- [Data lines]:

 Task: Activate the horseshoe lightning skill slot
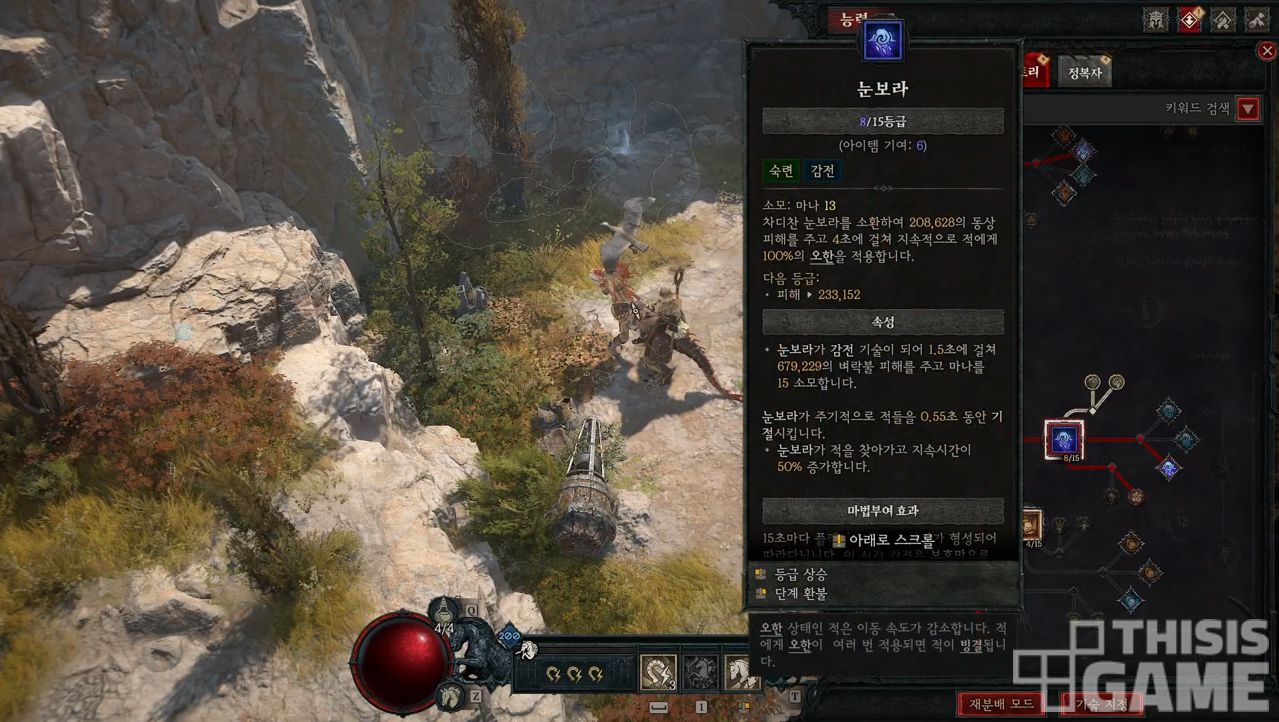pyautogui.click(x=658, y=672)
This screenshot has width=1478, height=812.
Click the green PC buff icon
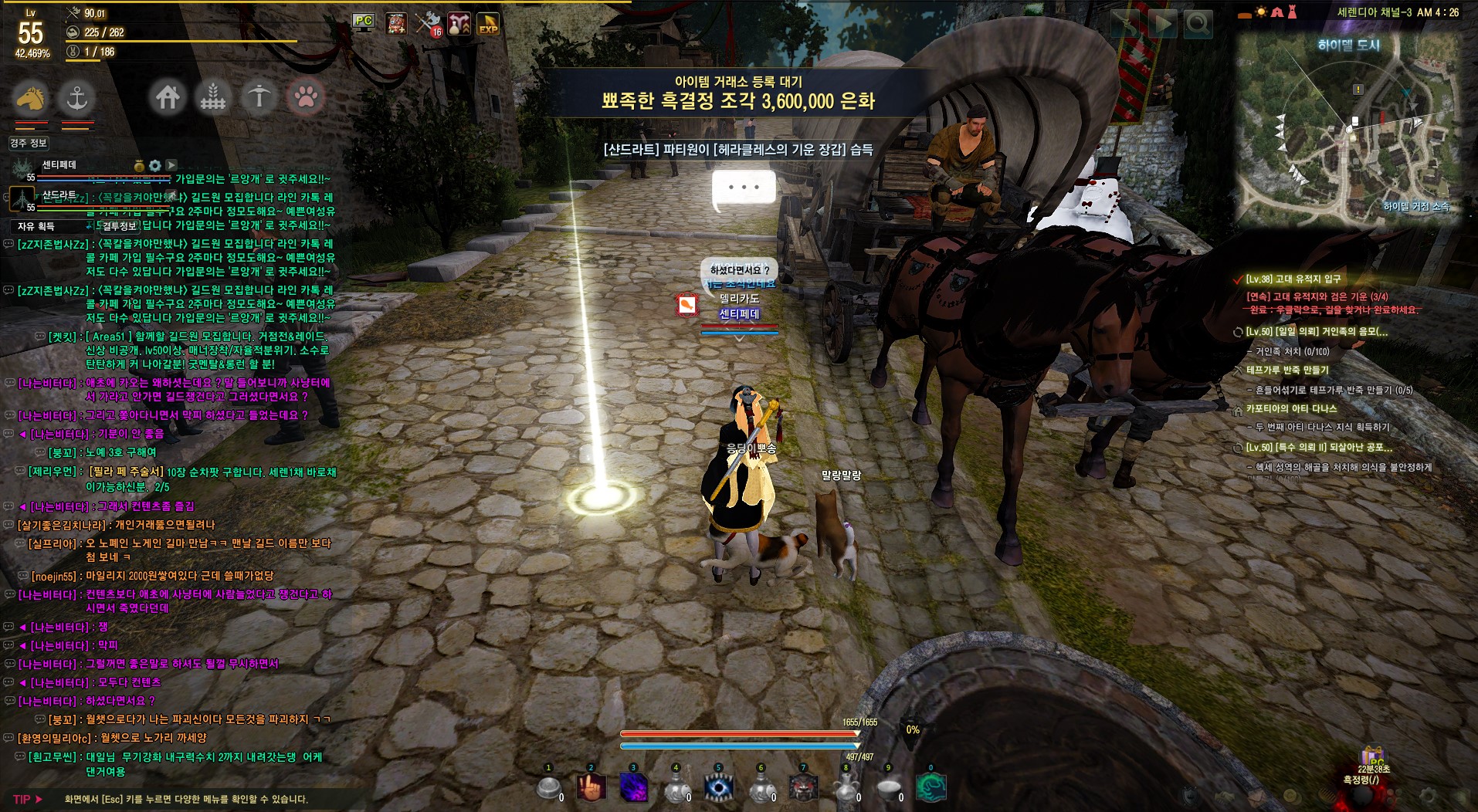tap(364, 22)
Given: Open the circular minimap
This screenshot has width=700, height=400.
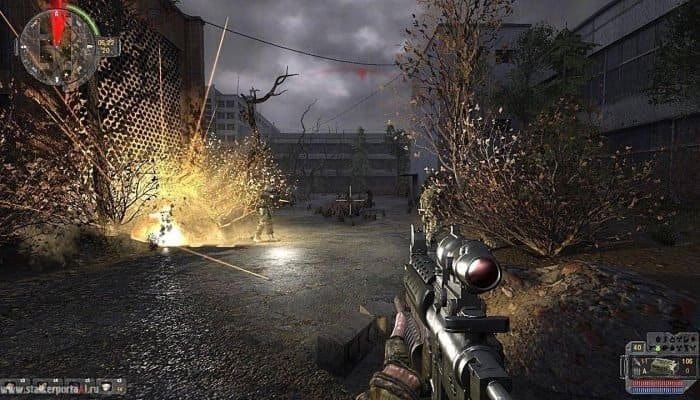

- [WORK TO COMPLETE]:
Reproduce all of the rows above word for word, omitting the pictures.

- [ANSWER FOR THE TASK]:
 Task: Activate the horseshoe lightning skill slot
pyautogui.click(x=658, y=672)
This screenshot has width=1478, height=812.
Click the green PC buff icon
tap(364, 22)
Given: Open the circular minimap
This screenshot has width=700, height=400.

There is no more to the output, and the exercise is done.